Cunha e Silva Filho
Alguns escritores nem querem
ouvir falar em gralhas, essas coisinhas tipográficas
que saem da impressão de um
livro para atormentar ou mesmo
atazanar a vida dos autores. Contudo, elas existem e como! Nuns mais que em outros. Colegas de
atividade da escrita me falam que não
devo me preocupar tanto com esses indesejados defeitos, os quais de resto, já vêm de longa
data.
Do tempo das impressões algo medievais,
da preparação impressa quase manual dos velhos
jornais até chegar aos linotipos,
que havia no interior, nas redações dos jornais provincianos, no meu
caso, os jornais de Teresina dos anos
1950. Certo é que jornais havia no meu tempo
de menino quando ia à Redação do
jornal O Dia, de Mundico Santilho,
pegar uma prova de artigo de meu pai a fim de que, em casa, ele corrigisse à mão os erros e, depois, levasse de volta para a
Redação. Quantas vezes não apanhei na Redação desse jornal artigos de meu pai! Na época, não me interessava pela leitura de jornais, coisa que só
vim a fazer lá pelos 14 anos.
Me pai era rigoroso demais com os erros de impressão e, mesmo assim, se queixava de que, ao sair o jornal
para circulação, ainda encontrava gralhas. Não tinha jeito. Um diplomata
brasileiro chegou uma vez a afirmar que em
seus livros publicados por editoras de prestígio,
sempre encontrava erros de digitação, mesmo depois de uma, por assim dizer, rigorosa revisão feita.
Ora, isso me leva a mencionar a seguir trecho de Monteiro Lobato (1882-1948)
citado por um dos melhores ficcionistas regionalistas de Santa Catarina, o Enéas Athanázio. No
trecho, Lobato alude à agonia de autores diante de erros
de revisão, dessa maneira definindo-a exemplarmente: “A luta contra o erro tipográfico tem algo
de homérico. Durante a revisão erros se escondem. Fazem-se positivamente invisíveis. Mas, assim que o livro sai, tornam-se
visibilíssimos sacis a nos botar a
língua em todas as páginas, Trata-se de um mistério que a ciência ainda não conseguiu decifrar.”
Tudo o que expus linhas atrás se prende ao fato de que, na minha produção publicada, que é pequena, mas a não publicada em livro é bem maior, três de quatro livros meus
tiveram um só edição até hoje que não me
agradou por inúmeras gralhas e outros defeitos
de edição, não só por minha culpa, mas por
culpa do editor.
Entretanto, posso lhe afirmar, leitor, que toda essa
produção editada já passou agora pelo meu crivo de revisão escrupulosa, malgrado aquela certeira observação
de Monteiro Lobato.
Não concordo com aqueles que julgam
os autores pelos erros tipográficos de sua produção. Um bom autor vale
mais do que um mau autor com livros publicados em edições limpas de
gralhas. Não se deve medir a qualidade de um livro pelos erros tipográficos da edição.
O valor da obra
vale pela elevação e a densidade de pensamento, por sua originalidade, por seu alcance logrado numa determinada área do conhecimento, pelo que a constitui nos seus componentes literários, estilísticos, expressivos,
intrínsecos. O bom leitor de obras literárias
ou de outra natureza está mais
interessado é na substância do livro, não nas suas exterioridades e adereços.
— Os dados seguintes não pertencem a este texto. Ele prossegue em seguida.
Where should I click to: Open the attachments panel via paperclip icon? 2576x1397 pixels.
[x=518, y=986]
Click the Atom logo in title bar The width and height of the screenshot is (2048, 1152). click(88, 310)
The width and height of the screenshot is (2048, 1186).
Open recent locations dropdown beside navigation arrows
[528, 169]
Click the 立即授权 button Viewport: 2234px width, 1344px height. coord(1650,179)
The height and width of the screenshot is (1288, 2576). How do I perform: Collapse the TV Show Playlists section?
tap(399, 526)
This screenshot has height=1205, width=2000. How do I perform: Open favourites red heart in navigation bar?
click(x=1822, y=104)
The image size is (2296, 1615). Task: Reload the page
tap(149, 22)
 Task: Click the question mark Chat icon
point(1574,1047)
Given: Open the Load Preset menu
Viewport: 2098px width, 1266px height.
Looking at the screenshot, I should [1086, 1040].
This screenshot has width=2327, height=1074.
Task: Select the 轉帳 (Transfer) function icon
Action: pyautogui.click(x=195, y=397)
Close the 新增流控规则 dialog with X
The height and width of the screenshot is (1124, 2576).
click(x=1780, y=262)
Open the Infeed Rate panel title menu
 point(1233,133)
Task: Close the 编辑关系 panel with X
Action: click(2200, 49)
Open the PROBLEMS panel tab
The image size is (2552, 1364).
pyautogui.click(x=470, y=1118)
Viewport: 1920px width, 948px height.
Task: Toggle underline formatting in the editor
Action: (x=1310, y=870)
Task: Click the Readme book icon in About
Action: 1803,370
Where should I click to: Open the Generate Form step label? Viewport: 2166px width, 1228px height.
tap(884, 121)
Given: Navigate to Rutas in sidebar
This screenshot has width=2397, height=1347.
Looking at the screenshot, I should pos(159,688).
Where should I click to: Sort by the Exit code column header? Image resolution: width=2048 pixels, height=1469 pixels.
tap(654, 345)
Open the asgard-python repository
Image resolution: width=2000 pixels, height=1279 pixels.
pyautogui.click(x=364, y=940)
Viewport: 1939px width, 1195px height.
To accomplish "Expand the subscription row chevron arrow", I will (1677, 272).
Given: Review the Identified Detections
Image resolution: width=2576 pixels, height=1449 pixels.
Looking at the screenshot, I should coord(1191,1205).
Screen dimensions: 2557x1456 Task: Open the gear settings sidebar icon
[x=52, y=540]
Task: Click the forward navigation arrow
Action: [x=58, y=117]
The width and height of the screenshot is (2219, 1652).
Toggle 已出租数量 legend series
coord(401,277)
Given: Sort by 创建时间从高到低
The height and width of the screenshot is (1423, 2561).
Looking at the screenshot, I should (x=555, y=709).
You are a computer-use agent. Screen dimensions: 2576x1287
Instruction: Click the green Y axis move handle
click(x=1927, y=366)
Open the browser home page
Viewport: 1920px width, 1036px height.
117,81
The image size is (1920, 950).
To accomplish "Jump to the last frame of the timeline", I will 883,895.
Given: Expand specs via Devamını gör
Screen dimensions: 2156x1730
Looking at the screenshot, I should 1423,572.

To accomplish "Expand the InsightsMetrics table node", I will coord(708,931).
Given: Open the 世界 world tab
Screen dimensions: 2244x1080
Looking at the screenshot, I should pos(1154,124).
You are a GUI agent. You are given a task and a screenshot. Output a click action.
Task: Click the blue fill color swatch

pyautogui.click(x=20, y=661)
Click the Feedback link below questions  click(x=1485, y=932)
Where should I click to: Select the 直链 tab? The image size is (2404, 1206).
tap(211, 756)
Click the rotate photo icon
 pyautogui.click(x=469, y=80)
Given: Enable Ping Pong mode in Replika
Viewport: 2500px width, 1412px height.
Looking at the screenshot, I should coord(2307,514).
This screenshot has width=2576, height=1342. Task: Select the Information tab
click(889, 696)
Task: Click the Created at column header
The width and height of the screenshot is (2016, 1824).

Quem pensa que um autor seja avaliado
pelo número de erros tipográficos contados
pelo leitor está equivocado, porque o leitor perspicaz, tolerante, como deve ser um bom leitor, conhece uma obra
boa ou ótima ainda que com falhas
tipográficas e sabe distinguir
entre a aparência de qualidade de um livro da essência
da sua qualidade. Portanto, um autor não vai se queimar junto aos seus pares ou fiéis leitores somente por ter falhas de revisão mais escrupulosa.
Lima Barreto (1881-1922) foi, por algum
tempo, criticado por ser negligente com a sua linguagem literária, o que, na realidade, não passava de estratégia do autor de um discurso
ficcional moldado às característica não alinhadas
a uma linguagem literária sequestrada e desgastada já à altura
do que se chamou Pré-Modernismo. Os críticos
da sua época não souberam em geral
reconhecer-lhe os méritos de grande prosador e inventivo
ficcionista da realidade dos mais humildes e injustiçados, ou seja, da
voz e da linguagem dos oprimidos. A conquista
de seu real relevo como ficcionista só lhe veio mais tarde e sobretudo graças aos críticos e ensaístas brasileiros das gerações mais recentes.
Enfatizo, por fim, reafirmando que os bons autores,
os críticos, os ensaístas, sejam de que gêneros literários forem, serão, sim, julgados e avaliados pela grandeza das suas obras, não pelas gralhas de sua produção editada.